Peinture murale représentant les ombres des manifestant.e.s, le poing levé. Un drapeau iranien apparait en couleurs en regard d'un portrait de George Floyd.

Des artistes afghans ont peint George Floyd et la mention “Nous ne pouvons pas respirer” sur le drapeau iranien pour illustrer la brutalité de la police iranienne envers les Afghans. Photo d'Omaid Sharifi, via Twitter, utilisée avec permission.  

[Sauf mention contraire, tous les liens renvoient vers des pages en anglais, ndlt]

Tandis que le monde entier ne cesse de dénoncer la mort de George Floyd [fr] aux États-Unis, le racisme et la discrimination, les Afghans se battent seuls contre une situation analogue : les mauvais traitements infligés aux migrants afghans en Iran dans leur tentative d'atteindre l'Europe en passant par ce pays.

Lors d'un récent incident illustrant les nombreuses atrocités perpétrées contre les migrants afghans, la police iranienne a ouvert le feu en mai sur un véhicule civil transportant 13 migrants afghans dans la province de Yazd, au centre de l'Iran. Cette fusillade a entraîné la mort de trois migrants et en a blessé quatre autres grièvement. Les images de la voiture en flammes ont été diffusées sur les médias sociaux, soulevant l'indignation. Ainsi que l'a écrit un internaute afghan sur Twitter :

C'est une véritable honte et un vrai scandale qu'encore, au 21e siècle, la barbarie continue de sévir en RÉPUBLIQUE ISLAMIQUE D'IRAN, je dis bien ISLAMIQUE !

Un migrant ayant pu se dégager de la voiture en feu a supplié : “Donnez-moi de l'eau, je suis en train de brûler”. Ce récit déchirant a déclenché une indignation générale en Afghanistan et dans le reste du monde.

L'agence de presse Reuters l'a relaté :

Police fired on the vehicle, suspected of carrying drugs and undocumented migrants, after it crashed through a checkpoint, Ahmad Tarahomi, deputy Yazd governor, told state media. After its tyres were hit, the vehicle continued to drive away on its wheel rims, igniting sparks which started the fire, Tarahomi said.

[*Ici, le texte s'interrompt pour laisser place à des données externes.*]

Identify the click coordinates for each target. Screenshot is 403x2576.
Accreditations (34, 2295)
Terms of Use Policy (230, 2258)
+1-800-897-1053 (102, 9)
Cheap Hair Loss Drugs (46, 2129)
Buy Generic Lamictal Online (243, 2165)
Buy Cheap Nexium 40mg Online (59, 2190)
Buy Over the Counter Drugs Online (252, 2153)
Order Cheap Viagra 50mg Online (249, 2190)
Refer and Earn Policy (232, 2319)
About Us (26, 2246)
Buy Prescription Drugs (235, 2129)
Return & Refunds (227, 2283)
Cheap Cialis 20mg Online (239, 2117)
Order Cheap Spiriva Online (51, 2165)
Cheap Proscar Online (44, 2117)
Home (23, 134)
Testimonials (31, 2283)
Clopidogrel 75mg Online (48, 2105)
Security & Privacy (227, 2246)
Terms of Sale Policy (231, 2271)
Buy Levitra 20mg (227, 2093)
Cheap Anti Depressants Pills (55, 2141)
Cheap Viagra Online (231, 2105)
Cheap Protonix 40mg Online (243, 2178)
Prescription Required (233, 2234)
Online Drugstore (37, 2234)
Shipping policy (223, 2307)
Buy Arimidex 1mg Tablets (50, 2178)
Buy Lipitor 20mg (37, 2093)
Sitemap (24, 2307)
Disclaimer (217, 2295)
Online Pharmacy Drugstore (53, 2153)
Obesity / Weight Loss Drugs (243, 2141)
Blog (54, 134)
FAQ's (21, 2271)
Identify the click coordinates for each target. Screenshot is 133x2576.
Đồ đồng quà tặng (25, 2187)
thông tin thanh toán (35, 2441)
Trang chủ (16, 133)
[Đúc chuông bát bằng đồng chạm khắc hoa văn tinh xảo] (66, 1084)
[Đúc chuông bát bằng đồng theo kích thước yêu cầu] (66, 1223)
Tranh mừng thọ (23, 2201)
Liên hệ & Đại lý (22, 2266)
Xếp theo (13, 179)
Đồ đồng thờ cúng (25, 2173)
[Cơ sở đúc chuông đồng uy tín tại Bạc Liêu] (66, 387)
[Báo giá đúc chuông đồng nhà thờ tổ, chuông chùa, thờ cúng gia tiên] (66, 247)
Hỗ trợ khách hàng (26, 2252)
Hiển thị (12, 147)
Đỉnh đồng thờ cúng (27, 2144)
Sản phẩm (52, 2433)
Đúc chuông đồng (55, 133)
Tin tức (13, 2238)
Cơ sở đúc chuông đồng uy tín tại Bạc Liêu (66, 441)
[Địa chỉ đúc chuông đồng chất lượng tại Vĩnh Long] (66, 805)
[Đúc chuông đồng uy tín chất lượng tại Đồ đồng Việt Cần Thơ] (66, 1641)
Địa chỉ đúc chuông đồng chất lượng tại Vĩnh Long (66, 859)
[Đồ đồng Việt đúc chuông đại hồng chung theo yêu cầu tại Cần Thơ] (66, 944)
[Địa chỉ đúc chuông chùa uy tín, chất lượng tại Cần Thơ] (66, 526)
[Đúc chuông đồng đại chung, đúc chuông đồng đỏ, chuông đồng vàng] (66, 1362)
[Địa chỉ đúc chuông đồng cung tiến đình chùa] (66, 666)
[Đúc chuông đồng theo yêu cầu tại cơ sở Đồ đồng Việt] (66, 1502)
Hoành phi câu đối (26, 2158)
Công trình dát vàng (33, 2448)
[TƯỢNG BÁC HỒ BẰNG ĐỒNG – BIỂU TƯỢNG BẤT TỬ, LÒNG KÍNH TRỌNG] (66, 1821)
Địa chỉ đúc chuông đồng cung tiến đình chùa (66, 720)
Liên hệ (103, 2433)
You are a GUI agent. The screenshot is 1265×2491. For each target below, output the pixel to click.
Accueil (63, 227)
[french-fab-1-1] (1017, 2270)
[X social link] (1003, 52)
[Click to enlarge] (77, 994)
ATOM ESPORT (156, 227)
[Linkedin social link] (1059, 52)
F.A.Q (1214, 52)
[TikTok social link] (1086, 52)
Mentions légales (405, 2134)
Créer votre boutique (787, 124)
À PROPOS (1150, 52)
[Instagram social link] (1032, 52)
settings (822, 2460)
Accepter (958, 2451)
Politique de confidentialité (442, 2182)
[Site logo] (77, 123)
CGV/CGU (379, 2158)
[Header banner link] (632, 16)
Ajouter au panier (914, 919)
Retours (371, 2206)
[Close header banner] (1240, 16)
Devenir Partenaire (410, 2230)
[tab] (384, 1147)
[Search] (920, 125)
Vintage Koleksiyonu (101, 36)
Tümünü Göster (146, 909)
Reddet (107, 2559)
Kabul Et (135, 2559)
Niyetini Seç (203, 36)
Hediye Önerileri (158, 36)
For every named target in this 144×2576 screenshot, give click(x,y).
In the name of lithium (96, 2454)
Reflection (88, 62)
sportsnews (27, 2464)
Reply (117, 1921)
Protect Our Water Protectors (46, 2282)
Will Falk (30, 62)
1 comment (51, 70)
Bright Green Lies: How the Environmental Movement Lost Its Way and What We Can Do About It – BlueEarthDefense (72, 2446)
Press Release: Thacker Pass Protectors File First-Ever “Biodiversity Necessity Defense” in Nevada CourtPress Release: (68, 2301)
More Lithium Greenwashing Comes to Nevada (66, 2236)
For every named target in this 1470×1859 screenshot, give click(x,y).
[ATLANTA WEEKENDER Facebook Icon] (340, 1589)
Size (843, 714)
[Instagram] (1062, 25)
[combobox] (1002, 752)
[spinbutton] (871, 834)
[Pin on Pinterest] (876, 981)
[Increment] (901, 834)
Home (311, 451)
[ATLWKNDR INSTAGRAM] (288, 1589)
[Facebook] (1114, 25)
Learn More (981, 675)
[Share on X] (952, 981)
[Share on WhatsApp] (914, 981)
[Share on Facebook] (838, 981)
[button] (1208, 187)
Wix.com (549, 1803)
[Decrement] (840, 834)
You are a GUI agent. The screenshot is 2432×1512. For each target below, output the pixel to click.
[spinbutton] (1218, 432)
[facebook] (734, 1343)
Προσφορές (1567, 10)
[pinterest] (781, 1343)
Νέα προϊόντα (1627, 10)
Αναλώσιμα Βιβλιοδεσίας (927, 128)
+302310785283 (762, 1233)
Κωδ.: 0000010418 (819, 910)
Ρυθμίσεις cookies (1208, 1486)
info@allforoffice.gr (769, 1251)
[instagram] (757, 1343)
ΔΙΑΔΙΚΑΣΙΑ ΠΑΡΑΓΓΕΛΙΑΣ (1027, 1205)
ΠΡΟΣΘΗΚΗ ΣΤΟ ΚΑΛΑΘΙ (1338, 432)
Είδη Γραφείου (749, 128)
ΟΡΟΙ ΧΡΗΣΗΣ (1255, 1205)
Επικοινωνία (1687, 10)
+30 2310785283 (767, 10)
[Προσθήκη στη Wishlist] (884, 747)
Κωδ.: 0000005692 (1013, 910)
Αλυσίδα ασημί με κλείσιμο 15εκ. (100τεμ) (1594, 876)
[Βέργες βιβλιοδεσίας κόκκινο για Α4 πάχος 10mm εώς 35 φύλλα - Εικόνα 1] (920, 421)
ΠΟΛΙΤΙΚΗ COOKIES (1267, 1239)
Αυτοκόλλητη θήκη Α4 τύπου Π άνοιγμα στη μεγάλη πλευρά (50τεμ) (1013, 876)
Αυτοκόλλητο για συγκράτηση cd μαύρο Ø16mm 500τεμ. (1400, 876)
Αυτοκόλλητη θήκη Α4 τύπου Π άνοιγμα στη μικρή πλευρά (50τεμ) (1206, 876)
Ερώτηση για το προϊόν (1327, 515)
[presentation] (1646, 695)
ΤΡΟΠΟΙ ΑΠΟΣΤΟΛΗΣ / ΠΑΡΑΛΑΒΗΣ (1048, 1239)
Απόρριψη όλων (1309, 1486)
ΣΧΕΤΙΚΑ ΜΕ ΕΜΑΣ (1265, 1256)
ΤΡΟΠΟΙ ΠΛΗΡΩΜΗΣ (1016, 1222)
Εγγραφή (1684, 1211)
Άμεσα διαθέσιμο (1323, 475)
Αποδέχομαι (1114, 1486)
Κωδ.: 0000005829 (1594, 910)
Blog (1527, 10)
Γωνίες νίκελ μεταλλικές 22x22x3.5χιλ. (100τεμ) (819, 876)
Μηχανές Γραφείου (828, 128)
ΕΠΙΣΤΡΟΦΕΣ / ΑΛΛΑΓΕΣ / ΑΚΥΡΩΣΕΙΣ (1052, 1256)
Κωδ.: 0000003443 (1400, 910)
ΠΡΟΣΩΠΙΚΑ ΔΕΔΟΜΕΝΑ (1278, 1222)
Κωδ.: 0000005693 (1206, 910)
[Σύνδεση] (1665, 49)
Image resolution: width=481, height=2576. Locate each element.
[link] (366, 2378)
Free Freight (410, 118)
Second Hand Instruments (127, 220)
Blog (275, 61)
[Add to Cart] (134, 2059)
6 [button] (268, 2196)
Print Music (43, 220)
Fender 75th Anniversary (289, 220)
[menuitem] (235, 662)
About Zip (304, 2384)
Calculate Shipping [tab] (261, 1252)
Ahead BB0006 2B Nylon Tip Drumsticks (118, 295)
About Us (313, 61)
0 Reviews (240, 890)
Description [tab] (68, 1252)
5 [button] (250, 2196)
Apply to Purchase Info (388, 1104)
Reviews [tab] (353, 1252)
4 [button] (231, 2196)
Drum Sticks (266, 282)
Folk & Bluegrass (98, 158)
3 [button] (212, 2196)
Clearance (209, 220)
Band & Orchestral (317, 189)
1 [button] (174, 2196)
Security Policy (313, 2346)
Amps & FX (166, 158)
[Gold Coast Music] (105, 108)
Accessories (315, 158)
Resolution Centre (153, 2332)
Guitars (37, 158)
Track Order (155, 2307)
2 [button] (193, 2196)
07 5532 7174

Selon Ahmad Tarahomi, gouverneur adjoint de Yazd, la police a ouvert le feu sur le véhicule, soupçonné de transporter de la drogue et des migrants sans papiers, après que celui-ci a franchi un poste de contrôle. Les pneus du véhicule ont été endommagés et le véhicule a poursuivi sa route sur ses jantes, provoquant des étincelles qui ont déclenché un incendie, a déclaré M. Tarahomi.

Khaled Hosseini, écrivain afghan de renommée mondiale, auteur du roman à succès Les Cerfs-volants de Kaboul a indiqué dans un message sur Facebook :

I add my voice to the chorus of Afghans who have denounced the recent killing of Afghan refugees at the hands of Iranian police in Central Yazd province. It is shocking and unforgivable, and as an Afghan and refugee advocate, I am heartbroken. The image of that burning car and the screaming, half-burnt boy is searing.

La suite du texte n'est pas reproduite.